An Ad Server is a web server that stores advertising content used in online marketing and delivers that content onto various digital platforms such as; websites, social media outlets and mobile apps. An Ad Server is merely the technology in which the advertising material is stored and is the means of distributing that material into appropriate advertising slots online. Ad Serving technology companies provide software to websites and advertising companies to serve ads, count them, choose the ads that will make the website or advertiser the most money and monitor the progress of different online advertising campaigns. The purpose of Ad Serving is to deliver ads to users, to manage the advertising space of a website and, in the case of third party ad servers, to provide an independent counting and tracking system for advertisers/marketers. Ad Servers also act as a system in which advertisers can count clicks/impressions in order to generate reports which helps to determine the ROI for an advertisement on a particular web page.

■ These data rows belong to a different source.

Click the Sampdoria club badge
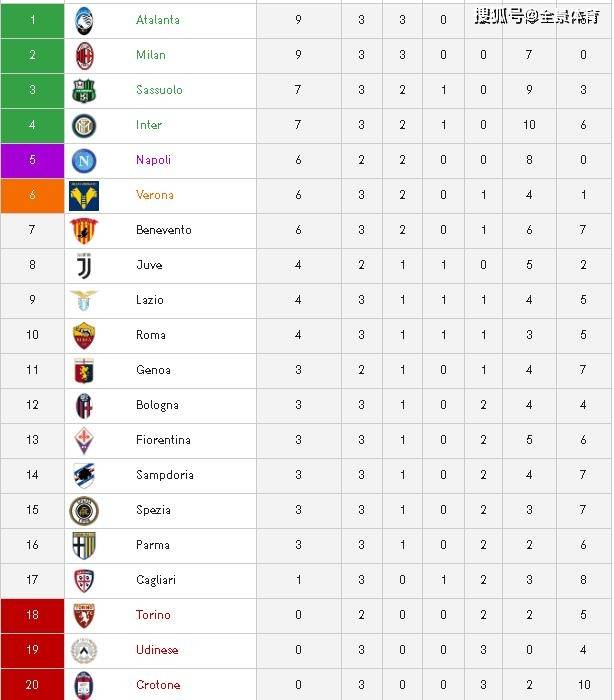The width and height of the screenshot is (614, 700). pos(84,475)
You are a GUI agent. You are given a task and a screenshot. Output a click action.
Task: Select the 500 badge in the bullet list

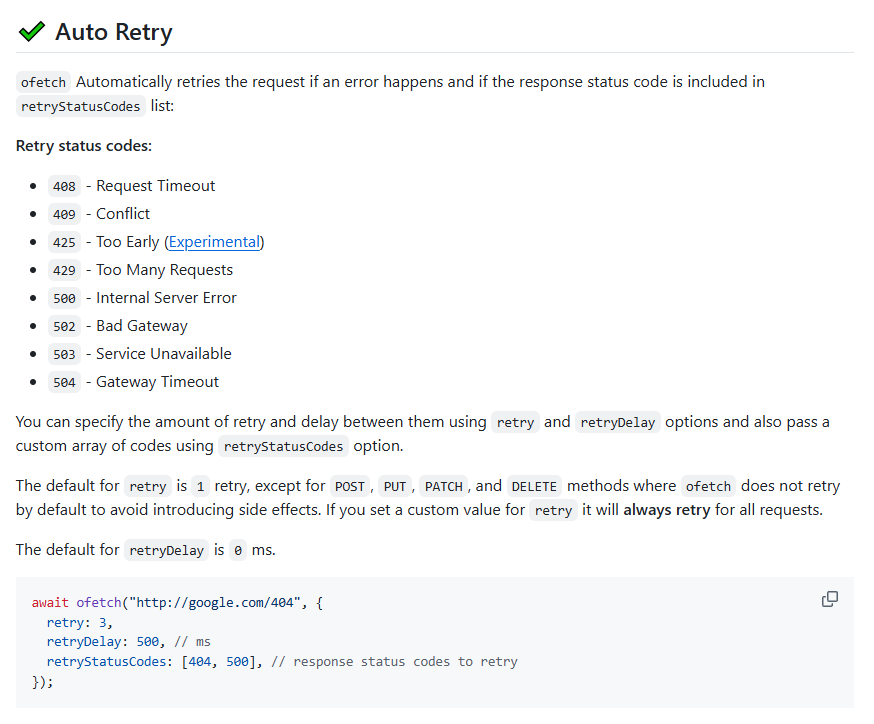pyautogui.click(x=64, y=298)
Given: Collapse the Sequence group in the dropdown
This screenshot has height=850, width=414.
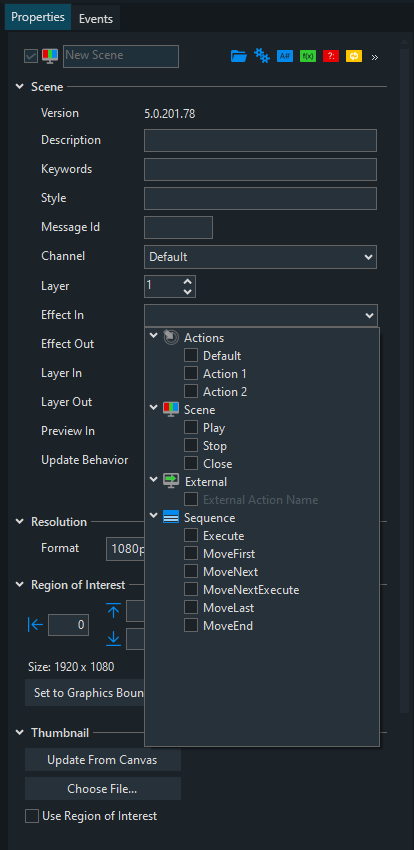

There are separate Ad Servers that Publishers and Third Party (e.g. Advertisers, Marketers) use. Essentially, there is no difference in the technology that the Ad Servers provide the key difference being the accessibility of data in order for optimized tracking and convenience. Advertisers and Marketers will use a centralized Ad Server that will enable them to draw progress reports on-demand and update their creative content in one place rather than using Individual Publisher Ad Servers in which they will have to manage content across multiple Servers with different Publishers. Without this centralized hub which controls advertisers’ rotation and distribution of content across the web, there becomes issues around tracking and management of advertising material. If an advertiser had to make contact with each individual Publisher whose Ad Server they are using, this would mean multiple sets of data to track and would also mean they need to update their creative content for each individual channel. This provides less-accurate, less-timely, and ultimately inconvenient results for advertisers. Publishers have separate Ad Servers to communicate advertising material across their domains only. This enables convenience for the publisher, as they will have access only to the advertising content they require for their publication rather than sort through an Ad Server containing all the advertising content in which Marketers/Advertisers are using.